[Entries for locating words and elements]
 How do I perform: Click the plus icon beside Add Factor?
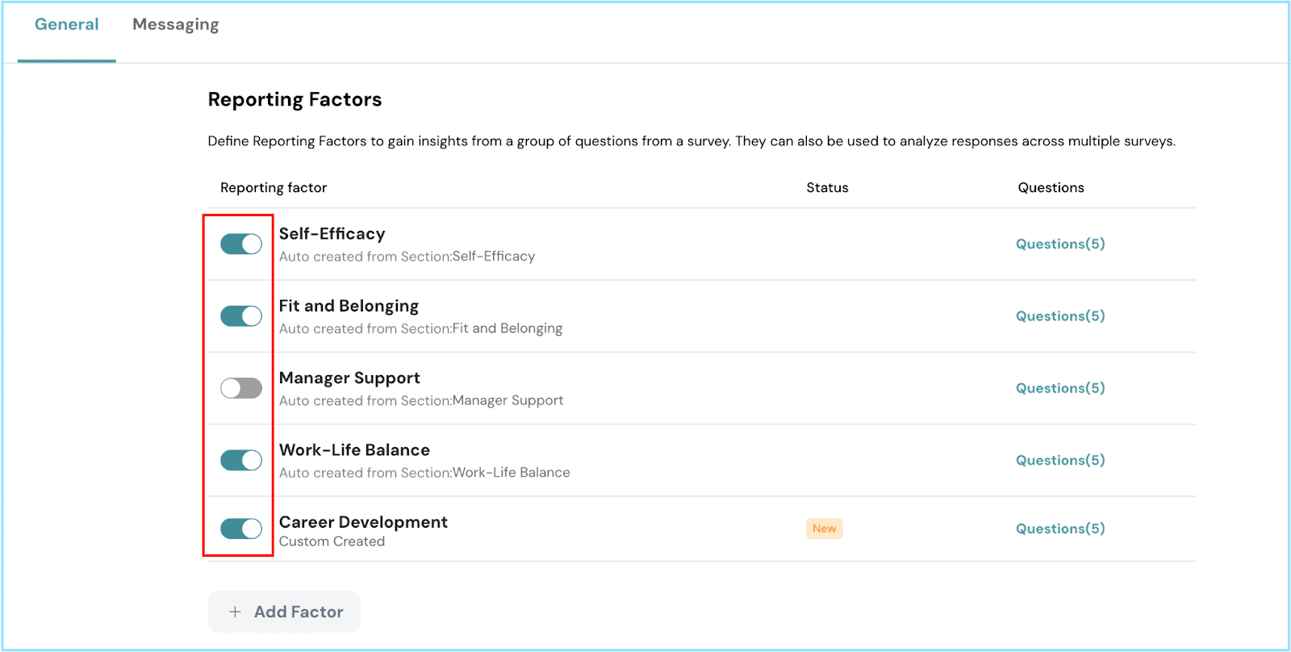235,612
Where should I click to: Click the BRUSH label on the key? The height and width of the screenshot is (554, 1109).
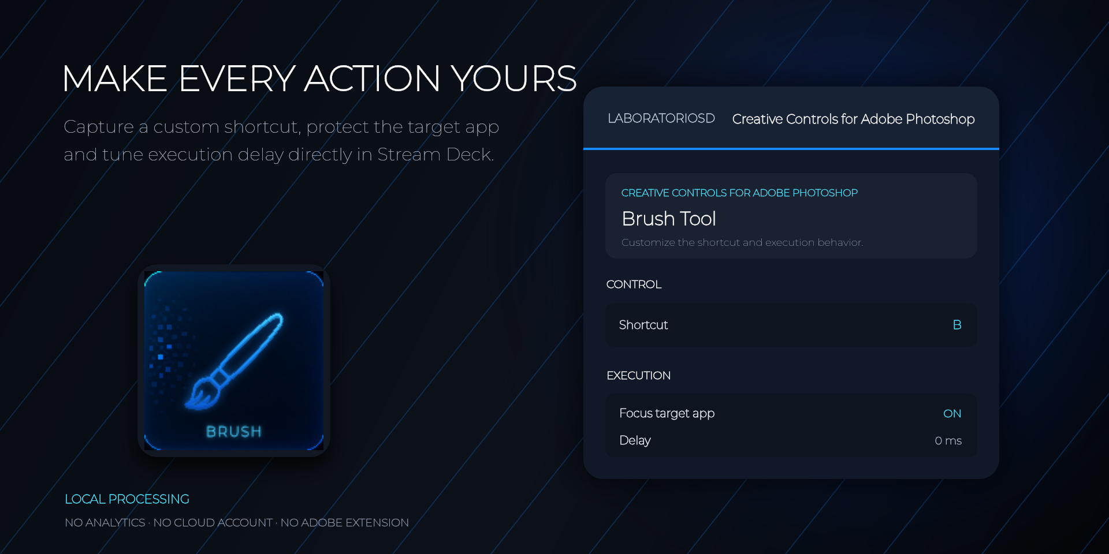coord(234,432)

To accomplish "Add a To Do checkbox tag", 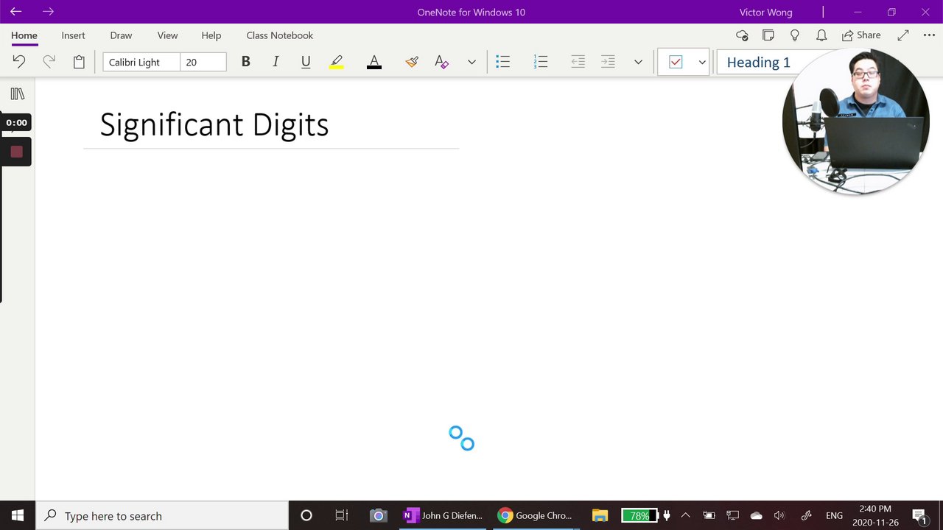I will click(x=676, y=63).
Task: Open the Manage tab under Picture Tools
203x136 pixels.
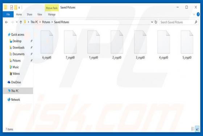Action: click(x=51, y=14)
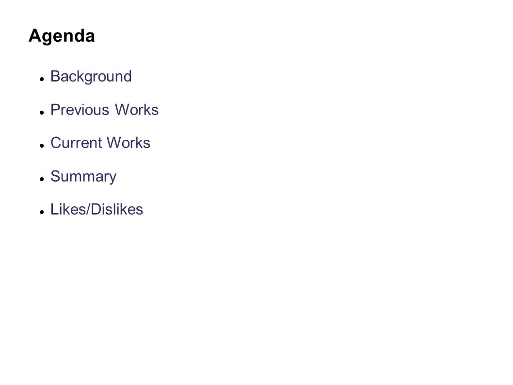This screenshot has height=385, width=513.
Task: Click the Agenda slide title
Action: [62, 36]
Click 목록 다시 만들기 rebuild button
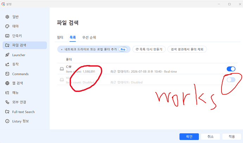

● Exercise: Convert the lines of the listing into a JSON list of strings, one string per line. Start at the line containing "Task: Open the Manage tab under Picture Tools" and end at the end of the listing, skipping blank lines and leaving the pictures out.

● Problem solution:
[
  "Task: Open the Manage tab under Picture Tools",
  "203x136 pixels.",
  "Action: click(x=51, y=14)",
  "This screenshot has height=385, width=513.",
  "Task: Click the Agenda slide title",
  "Action: [62, 36]",
  "Click 목록 다시 만들기 rebuild button"
]